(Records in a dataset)
------------------------------------------------------------------------

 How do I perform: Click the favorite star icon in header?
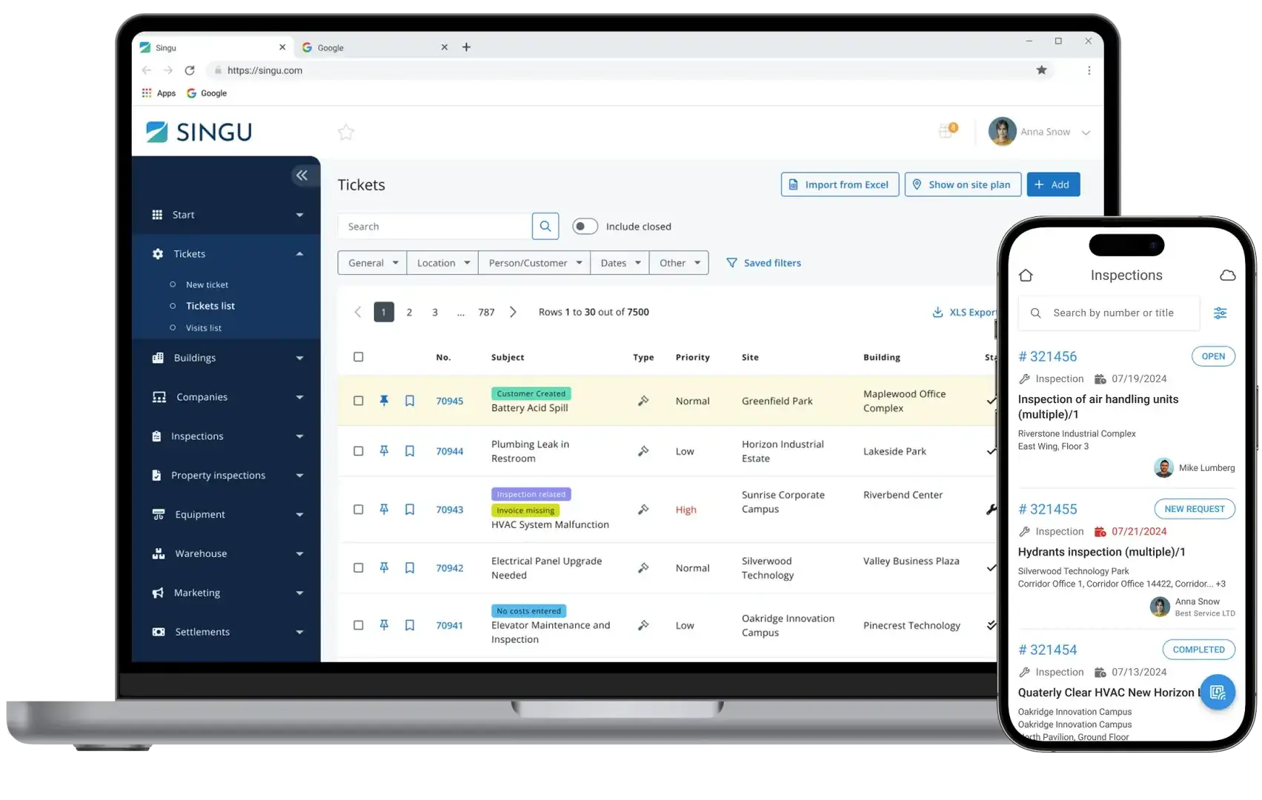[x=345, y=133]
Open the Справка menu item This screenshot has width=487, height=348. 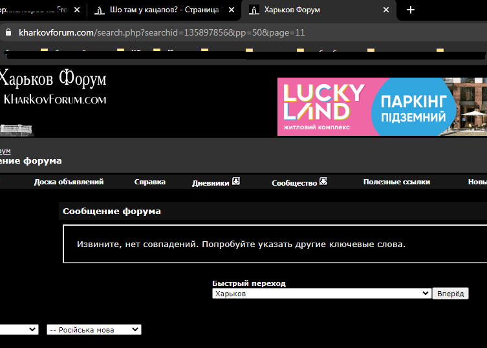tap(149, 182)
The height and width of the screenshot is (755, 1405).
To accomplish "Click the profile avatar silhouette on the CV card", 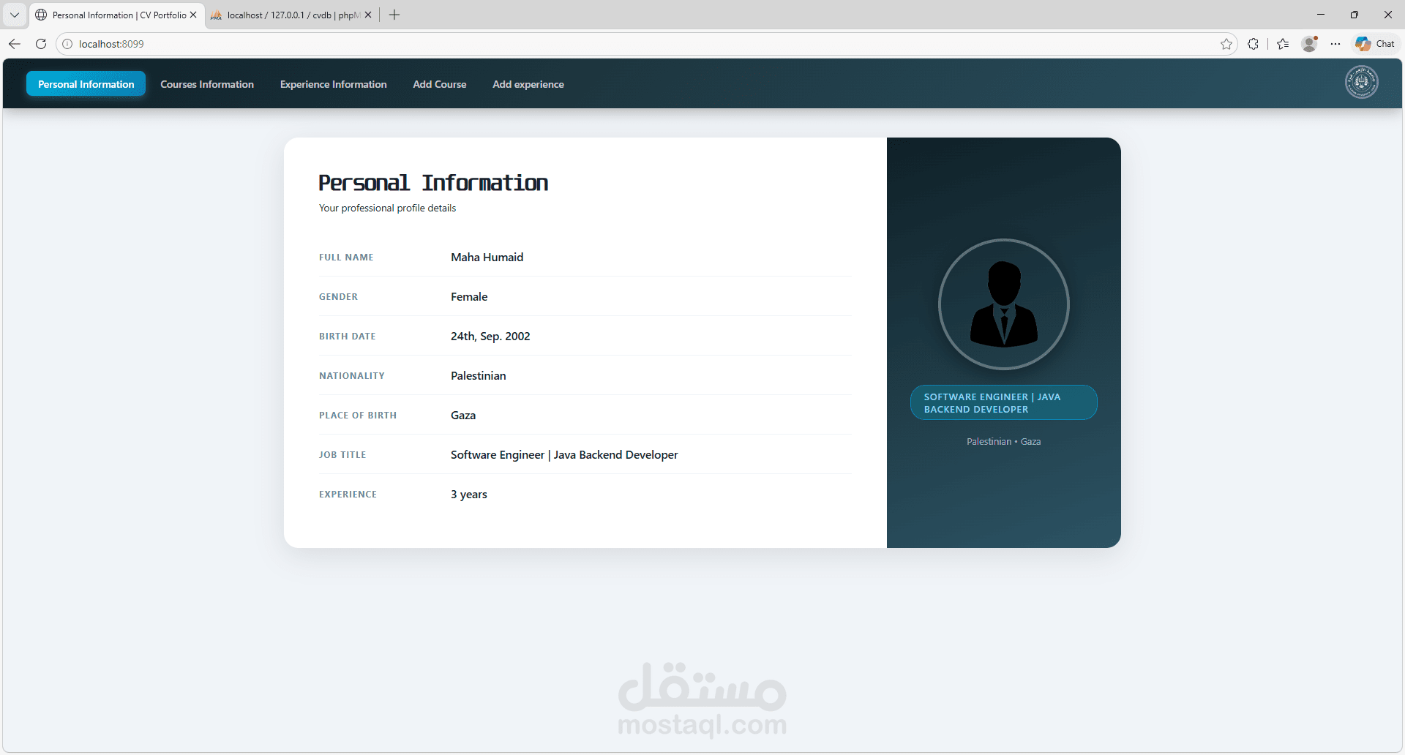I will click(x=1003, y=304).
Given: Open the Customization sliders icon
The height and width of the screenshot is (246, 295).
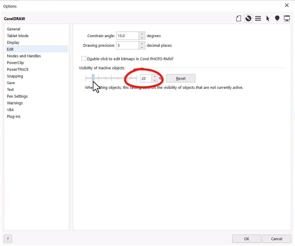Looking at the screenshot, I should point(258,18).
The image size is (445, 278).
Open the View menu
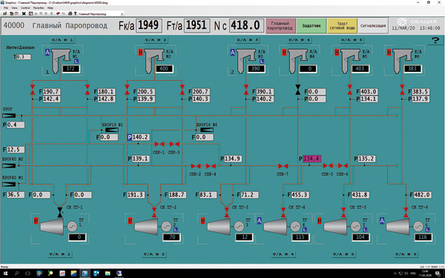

------------------------------------------------------------------------

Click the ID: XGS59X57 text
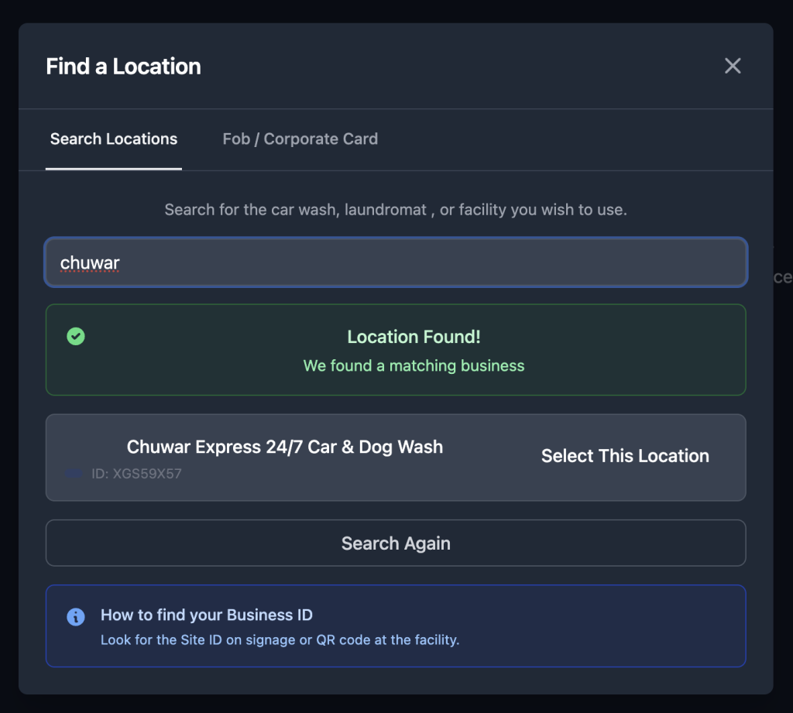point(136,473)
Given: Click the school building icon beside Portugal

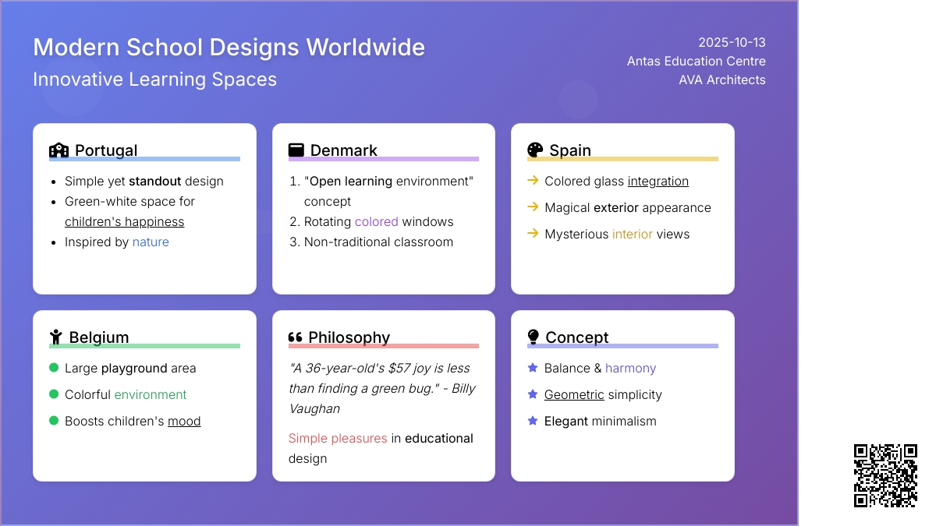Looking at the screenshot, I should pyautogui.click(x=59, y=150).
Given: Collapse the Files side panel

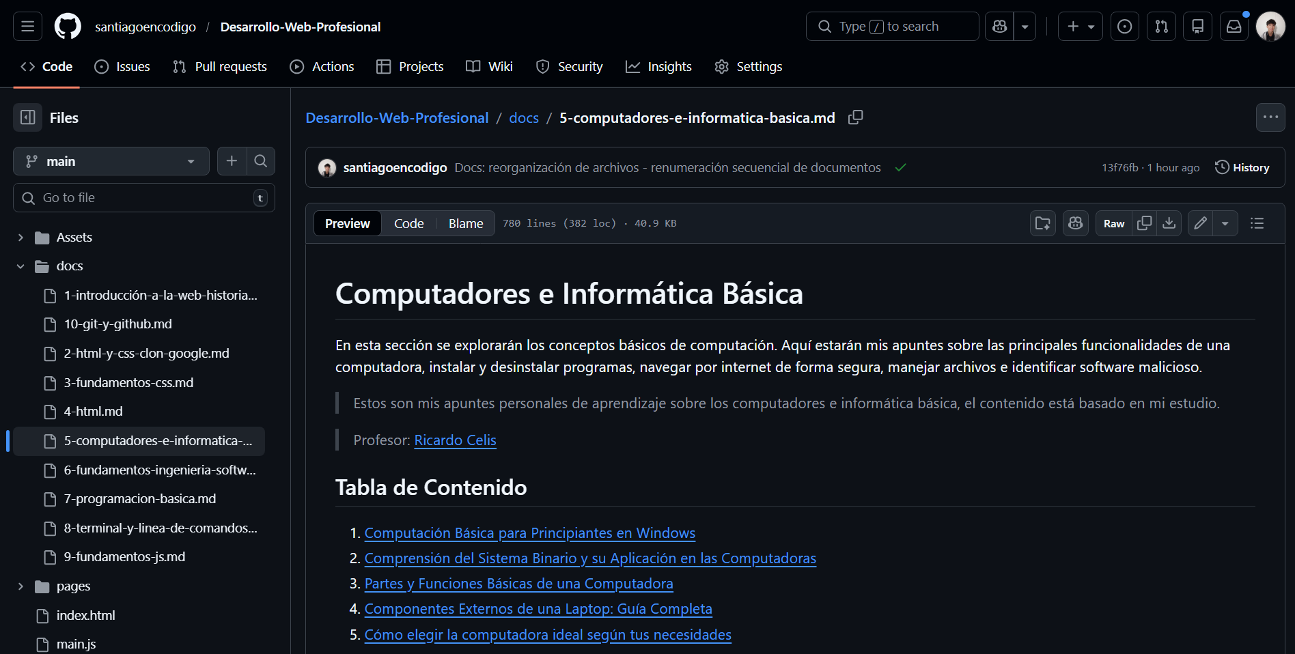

------------------------------------------------------------------------

#### Task prompt
Convert the stretch from the line containing "Given: Open the Customization sliders icon" through the line containing "Open the View menu" into a numbered list, skipping any blank lines. Leave the pictures out.

#### Problem solution
1. Given: Open the Customization sliders icon
2. The height and width of the screenshot is (246, 295).
3. Looking at the screenshot, I should point(258,18).
4. The image size is (445, 278).
5. Open the View menu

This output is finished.